Acclaimed playwright and Martha’s Vineyard summer visitor Lydia Diamond said that Oak Bluffs is unique. “I was struck the first time we went there by the social ease,” Ms. Diamond told The Times in a telephone interview last week.

Ms. Diamond is the author of “Stick Fly.” The central focus of the play currently enjoying a run at the Cort Theater on Broadway is an African-American family vacationing on Martha’s Vineyard. Ms. Diamond said the play deals with “race and class and family dynamics.”

The Huffington Post’s Lonna Saunders praised the Broadway production, writing, “Playwright and Northwestern University-educated Lydia Diamond is pitch perfect in capturing how people of different backgrounds and cultures think, speak and just all try to get along.”

Ms. Diamond, a professional woman and mother of a young son, laid no unique claim to the Vineyard. “I always want to make it clear that I in no way have the kind of ownership that Vineyarders have,” she said. “I go there in the summer.”

Ms. Diamond first visited the Island in 2004 after her family relocated to Cambridge when her husband was offered a job at Harvard. The couple began visiting friends who had a home in Chilmark.

Her work on “Stick Fly” predates her first visit. She said she chose Martha’s Vineyard as the location for her fictional affluent family’s vacation home partly because of the location.

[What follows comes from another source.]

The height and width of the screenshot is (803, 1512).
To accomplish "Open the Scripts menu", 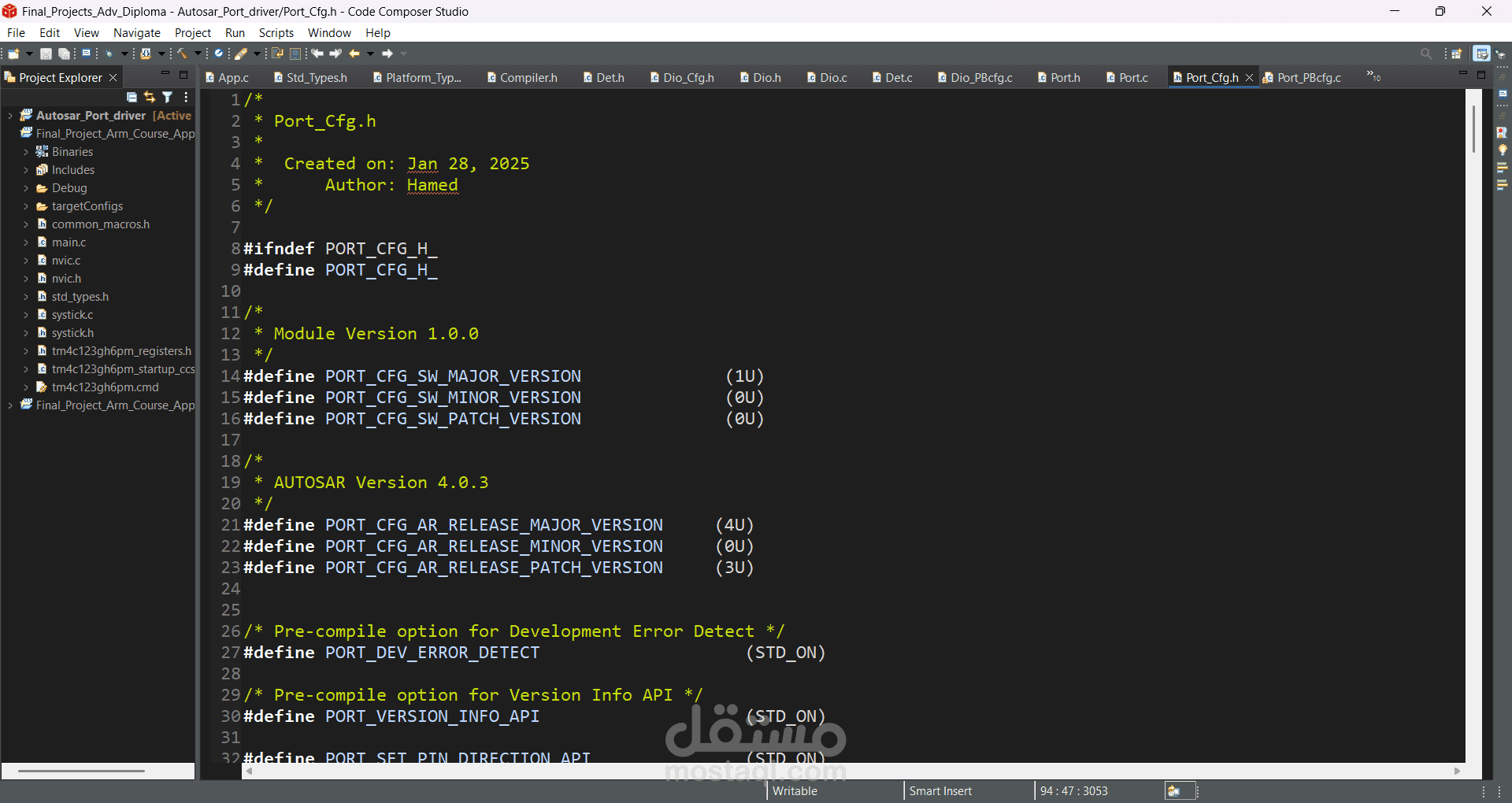I will (276, 33).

“I liked the idea of setting it on an Island. There was more of a feeling of being trapped,” she said. That thought dovetails nicely with the tagline of the play: “When it comes to family — you’re stuck.”

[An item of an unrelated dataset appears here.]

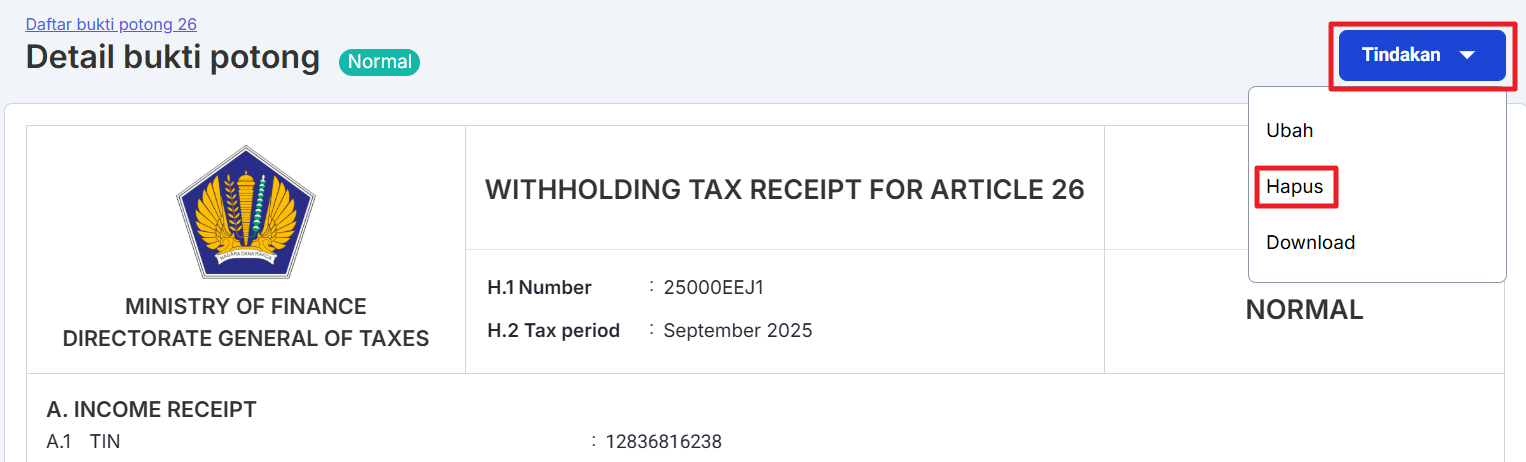This screenshot has width=1526, height=462.
Task: Click the green Normal status badge
Action: 379,62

Ms. Diamond said that although she and her family stay in Chilmark, they spend plenty of time in Oak Bluffs.

“I’d spent most of my childhood and adult life vacationing in tropical places — St. Thomas, Paradise Island. I remember distinctly — on a beach full of primarily Europeans — sometimes having the sense of intangible things that happen around race, being made aware that my presence is inconveniencing visitors who felt they had spend hundreds of thousands of dollars and didn’t expect to see African Americans in anything but service positions.”

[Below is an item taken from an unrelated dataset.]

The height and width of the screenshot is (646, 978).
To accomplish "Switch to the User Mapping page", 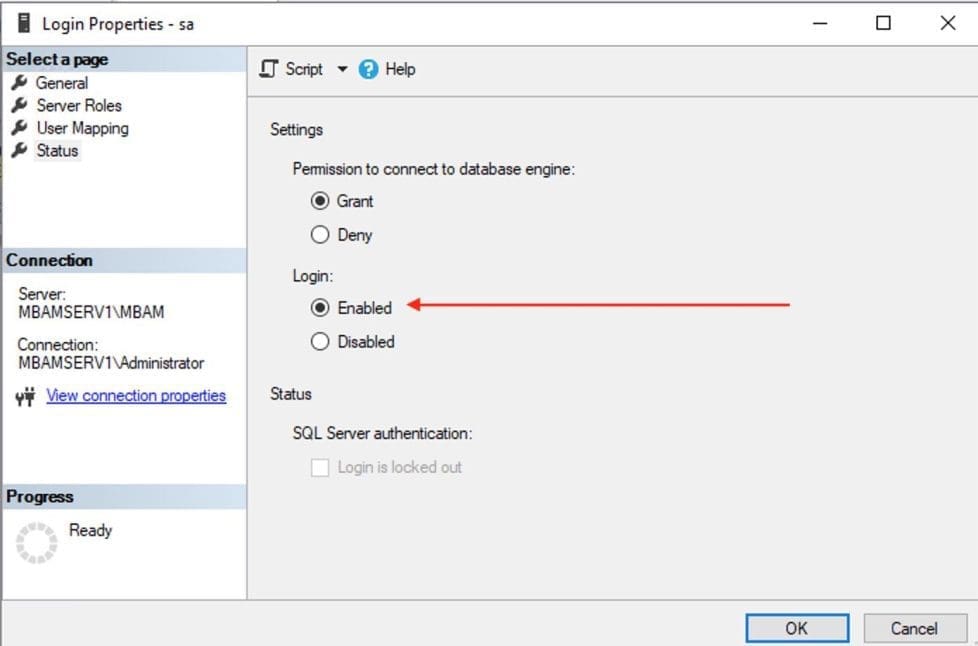I will pos(82,128).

Contrasting that experience with her time on the Vineyard, she said, “I find the racial dynamic refreshing. I was always made to feel so welcomed.”

Ms. Diamond said she was concerned that people would think her setting was influenced by the Obamas’ connection to the Island, but she wrote “Stick Fly” before the Vineyard made national headlines as the president’s vacation spot. However, she is pleased with the attention that the first family’s visits have drawn to the Vineyard. “In some ways it has lent a little credibility to people around the country of the legitimate history that African Americans have had on Martha’s Vineyard,” she said.

Ms. Diamond praises the Vineyard as an ideal place to visit with kids, noting that she was impressed by seeing young teenagers on their own. “This may be one of the last places that young people can have that freedom,” she said.

She compared visiting the Island to a family reunion. “What we have found is that whenever we are on the beach [the Inkwell in Oak Bluffs] we run into people that we know from other areas of our life. We run into colleagues, actors, professors at Harvard. It feels like a very, very small world.”

“Stick Fly” was presented as a reading at the Vineyard Playhouse in 2010. Ms. Diamond says Playhouse artistic director M.J. Munafo “has always been hugely supportive.” The two have been in discussions on producing a full scale production at the Playhouse. Ms. Diamond says, “I always hope for a production on the Vineyard some day.”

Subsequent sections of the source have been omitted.